◆ **Stored records**:
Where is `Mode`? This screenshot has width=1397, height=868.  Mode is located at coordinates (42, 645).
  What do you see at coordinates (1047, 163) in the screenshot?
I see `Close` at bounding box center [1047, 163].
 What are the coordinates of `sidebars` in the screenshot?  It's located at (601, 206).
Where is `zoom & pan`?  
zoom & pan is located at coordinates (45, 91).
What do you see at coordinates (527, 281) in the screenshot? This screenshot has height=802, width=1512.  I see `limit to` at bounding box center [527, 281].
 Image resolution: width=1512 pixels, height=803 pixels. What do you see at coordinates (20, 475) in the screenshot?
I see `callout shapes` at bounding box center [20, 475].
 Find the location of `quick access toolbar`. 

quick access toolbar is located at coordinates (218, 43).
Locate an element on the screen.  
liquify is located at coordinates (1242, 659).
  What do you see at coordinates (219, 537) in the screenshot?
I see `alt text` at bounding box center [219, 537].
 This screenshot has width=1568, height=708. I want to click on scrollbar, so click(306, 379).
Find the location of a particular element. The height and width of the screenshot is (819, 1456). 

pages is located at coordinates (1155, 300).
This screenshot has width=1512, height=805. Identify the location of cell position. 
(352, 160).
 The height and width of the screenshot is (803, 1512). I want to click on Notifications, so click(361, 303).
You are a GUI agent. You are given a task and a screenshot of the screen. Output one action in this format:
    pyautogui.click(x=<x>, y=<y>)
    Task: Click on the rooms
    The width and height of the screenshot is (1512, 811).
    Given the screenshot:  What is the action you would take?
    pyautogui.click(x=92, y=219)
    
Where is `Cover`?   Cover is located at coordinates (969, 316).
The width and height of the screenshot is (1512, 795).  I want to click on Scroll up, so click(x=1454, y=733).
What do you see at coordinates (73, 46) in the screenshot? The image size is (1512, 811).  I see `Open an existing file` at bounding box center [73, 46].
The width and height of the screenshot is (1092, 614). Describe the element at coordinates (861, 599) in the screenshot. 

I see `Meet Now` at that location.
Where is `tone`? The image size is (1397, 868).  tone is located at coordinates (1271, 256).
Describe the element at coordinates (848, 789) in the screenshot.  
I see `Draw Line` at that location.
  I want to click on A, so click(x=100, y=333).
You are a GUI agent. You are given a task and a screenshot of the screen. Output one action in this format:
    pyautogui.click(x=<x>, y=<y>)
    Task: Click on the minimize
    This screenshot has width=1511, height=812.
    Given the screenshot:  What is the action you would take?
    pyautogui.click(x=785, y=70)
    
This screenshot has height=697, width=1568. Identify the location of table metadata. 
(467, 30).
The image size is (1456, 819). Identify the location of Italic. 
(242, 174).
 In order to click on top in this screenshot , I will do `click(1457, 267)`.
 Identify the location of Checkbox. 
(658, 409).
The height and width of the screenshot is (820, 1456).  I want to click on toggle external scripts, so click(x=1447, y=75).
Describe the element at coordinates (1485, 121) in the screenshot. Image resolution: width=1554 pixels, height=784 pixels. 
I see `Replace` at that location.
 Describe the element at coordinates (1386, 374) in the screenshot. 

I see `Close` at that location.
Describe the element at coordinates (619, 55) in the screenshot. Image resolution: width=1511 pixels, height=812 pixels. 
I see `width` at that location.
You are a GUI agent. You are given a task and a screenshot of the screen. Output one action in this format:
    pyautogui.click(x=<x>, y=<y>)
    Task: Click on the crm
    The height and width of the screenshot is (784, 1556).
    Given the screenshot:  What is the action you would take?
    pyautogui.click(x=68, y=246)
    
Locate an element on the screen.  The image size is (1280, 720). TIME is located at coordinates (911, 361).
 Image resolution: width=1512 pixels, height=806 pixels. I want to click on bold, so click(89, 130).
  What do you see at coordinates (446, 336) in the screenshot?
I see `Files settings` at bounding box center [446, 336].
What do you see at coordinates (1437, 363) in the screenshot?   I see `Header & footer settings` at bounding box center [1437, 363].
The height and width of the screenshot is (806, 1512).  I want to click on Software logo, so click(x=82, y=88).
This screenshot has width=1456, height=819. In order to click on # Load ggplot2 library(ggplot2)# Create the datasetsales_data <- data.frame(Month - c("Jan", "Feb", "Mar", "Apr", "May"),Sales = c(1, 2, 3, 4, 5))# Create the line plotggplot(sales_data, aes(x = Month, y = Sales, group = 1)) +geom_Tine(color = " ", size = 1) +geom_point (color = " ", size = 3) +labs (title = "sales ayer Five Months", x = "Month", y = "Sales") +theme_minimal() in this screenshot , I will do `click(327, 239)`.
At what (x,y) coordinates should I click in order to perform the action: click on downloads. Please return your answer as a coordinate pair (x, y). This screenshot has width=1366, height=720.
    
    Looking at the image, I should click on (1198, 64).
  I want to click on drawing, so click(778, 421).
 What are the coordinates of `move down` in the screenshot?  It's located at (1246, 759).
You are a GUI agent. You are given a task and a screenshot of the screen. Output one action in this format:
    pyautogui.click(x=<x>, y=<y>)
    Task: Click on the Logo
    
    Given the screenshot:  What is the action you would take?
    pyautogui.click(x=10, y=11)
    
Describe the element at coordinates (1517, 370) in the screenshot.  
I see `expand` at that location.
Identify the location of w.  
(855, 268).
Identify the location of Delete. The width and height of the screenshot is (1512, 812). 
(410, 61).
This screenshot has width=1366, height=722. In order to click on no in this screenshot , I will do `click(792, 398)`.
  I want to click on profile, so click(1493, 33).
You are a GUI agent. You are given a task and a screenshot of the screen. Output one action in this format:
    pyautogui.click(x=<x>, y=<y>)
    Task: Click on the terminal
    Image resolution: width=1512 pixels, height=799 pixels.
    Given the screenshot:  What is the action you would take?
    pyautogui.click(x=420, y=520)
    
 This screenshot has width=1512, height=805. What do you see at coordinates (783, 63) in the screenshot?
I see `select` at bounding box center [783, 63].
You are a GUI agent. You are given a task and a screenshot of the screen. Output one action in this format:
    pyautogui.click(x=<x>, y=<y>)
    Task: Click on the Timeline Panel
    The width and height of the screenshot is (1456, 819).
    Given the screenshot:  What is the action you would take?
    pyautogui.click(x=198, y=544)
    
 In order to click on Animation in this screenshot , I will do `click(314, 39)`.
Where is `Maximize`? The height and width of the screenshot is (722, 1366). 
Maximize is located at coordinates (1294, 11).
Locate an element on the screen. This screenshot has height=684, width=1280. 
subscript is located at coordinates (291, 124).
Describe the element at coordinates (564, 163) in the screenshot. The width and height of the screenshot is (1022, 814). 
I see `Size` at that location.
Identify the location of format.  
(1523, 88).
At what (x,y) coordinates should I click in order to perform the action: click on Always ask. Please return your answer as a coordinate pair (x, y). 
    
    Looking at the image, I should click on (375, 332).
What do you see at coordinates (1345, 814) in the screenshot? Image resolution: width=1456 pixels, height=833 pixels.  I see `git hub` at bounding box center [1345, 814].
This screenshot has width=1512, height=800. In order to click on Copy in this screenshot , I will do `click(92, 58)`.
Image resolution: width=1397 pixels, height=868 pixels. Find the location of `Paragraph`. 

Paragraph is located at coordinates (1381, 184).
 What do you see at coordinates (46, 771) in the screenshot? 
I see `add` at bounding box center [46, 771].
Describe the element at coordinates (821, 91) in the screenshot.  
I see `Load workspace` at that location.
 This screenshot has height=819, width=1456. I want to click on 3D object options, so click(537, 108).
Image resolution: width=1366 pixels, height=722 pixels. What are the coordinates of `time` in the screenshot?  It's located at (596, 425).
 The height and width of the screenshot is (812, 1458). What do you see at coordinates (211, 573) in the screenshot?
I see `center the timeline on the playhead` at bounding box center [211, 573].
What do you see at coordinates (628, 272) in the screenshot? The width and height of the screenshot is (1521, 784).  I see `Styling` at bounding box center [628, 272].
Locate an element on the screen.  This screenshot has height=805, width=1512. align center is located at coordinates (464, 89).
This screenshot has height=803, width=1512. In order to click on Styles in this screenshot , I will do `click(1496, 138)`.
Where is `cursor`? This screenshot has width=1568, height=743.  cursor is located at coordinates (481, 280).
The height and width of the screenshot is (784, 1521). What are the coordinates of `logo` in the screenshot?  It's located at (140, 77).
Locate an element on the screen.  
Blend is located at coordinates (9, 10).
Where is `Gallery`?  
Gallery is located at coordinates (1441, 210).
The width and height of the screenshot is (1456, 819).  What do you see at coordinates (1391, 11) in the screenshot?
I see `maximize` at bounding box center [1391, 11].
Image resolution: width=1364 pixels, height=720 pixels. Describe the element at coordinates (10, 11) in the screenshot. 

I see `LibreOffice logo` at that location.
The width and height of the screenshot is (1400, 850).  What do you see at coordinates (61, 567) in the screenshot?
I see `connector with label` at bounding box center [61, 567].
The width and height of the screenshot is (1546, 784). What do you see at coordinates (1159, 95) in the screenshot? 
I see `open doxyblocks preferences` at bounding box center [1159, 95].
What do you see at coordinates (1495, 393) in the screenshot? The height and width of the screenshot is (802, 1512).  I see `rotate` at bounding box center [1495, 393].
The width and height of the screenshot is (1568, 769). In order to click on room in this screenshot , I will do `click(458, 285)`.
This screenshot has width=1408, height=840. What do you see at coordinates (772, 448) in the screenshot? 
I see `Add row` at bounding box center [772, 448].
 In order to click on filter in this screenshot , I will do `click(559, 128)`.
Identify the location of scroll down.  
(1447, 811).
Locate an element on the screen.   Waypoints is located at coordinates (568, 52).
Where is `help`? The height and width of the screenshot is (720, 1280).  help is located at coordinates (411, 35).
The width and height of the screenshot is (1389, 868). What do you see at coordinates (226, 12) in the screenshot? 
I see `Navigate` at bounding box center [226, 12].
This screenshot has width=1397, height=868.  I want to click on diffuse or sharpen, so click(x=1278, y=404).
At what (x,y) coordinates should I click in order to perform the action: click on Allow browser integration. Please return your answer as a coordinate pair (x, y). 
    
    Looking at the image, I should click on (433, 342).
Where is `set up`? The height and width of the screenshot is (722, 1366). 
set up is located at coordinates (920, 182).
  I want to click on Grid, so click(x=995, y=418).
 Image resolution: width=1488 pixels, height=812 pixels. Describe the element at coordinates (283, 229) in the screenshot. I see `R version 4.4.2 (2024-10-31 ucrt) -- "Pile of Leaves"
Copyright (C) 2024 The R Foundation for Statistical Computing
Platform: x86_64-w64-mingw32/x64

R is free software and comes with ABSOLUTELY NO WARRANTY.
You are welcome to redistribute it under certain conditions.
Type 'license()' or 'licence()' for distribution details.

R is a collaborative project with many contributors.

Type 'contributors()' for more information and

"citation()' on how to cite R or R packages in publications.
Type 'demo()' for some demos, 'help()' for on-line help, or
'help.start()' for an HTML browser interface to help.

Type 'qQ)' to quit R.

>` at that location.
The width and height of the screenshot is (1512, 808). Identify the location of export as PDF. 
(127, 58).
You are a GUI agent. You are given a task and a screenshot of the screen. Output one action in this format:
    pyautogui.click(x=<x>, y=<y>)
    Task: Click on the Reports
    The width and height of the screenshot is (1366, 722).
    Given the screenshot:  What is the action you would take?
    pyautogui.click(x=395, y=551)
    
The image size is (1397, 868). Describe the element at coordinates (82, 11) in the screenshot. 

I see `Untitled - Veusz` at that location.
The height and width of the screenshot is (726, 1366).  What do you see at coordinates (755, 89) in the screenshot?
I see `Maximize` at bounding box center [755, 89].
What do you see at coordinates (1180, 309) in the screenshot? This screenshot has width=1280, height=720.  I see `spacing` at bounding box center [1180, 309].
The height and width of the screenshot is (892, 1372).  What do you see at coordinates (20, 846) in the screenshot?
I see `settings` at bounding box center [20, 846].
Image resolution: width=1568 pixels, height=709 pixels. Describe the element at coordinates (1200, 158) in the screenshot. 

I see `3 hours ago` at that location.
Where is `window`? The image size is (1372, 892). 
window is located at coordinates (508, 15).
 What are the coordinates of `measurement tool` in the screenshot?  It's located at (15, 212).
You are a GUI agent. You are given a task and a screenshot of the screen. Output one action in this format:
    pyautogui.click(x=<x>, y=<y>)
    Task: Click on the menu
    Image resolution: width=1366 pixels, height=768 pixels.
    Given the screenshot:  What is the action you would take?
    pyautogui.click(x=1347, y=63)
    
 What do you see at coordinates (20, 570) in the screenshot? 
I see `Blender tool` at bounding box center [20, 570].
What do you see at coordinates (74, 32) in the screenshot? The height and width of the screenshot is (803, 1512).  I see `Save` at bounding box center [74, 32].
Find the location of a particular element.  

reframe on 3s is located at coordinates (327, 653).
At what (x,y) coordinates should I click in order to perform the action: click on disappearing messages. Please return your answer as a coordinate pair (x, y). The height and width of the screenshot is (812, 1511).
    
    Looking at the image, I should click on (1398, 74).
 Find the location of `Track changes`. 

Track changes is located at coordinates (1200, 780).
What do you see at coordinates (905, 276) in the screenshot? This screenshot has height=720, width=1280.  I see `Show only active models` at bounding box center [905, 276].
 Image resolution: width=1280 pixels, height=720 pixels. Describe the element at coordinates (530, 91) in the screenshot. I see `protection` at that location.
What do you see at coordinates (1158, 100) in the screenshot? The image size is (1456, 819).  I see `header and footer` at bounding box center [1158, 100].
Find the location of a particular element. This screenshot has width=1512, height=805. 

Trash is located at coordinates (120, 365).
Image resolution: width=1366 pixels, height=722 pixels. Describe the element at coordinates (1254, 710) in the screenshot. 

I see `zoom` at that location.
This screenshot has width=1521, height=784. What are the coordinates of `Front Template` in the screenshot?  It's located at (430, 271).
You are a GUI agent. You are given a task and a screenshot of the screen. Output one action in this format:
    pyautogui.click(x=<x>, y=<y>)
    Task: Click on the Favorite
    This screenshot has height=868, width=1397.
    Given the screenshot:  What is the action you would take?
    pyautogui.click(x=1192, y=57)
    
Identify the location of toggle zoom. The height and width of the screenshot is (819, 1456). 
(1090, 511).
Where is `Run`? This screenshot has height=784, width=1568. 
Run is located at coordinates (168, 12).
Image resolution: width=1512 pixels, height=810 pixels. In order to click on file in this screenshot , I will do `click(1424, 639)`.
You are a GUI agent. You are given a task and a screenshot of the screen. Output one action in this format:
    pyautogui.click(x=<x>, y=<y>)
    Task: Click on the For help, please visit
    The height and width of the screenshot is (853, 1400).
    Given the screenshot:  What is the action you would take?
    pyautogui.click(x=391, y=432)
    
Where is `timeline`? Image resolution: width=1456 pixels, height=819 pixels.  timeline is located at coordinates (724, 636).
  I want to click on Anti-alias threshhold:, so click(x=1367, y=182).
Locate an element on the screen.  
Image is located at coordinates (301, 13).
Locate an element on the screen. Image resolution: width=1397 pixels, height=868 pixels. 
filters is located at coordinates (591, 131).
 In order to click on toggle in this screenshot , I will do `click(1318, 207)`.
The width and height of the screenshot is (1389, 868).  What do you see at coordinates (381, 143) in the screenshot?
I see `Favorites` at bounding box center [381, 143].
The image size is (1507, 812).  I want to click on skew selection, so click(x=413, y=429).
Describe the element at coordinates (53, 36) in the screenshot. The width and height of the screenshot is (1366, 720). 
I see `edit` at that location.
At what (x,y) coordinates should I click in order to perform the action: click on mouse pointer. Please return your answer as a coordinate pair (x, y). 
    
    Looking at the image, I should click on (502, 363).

◆ **Request**:
Reproduce the lines of the material above word for word, starting at the line that contains "The height and width of the screenshot is (892, 1372)." and ending at the line that contains "at (15, 212).", with both of those lines included.

◆ **Response to the exercise**:
The height and width of the screenshot is (892, 1372).  What do you see at coordinates (20, 846) in the screenshot?
I see `settings` at bounding box center [20, 846].
Image resolution: width=1568 pixels, height=709 pixels. Describe the element at coordinates (1200, 158) in the screenshot. 

I see `3 hours ago` at that location.
Where is `window`? The image size is (1372, 892). 
window is located at coordinates (508, 15).
 What are the coordinates of `measurement tool` in the screenshot?  It's located at (15, 212).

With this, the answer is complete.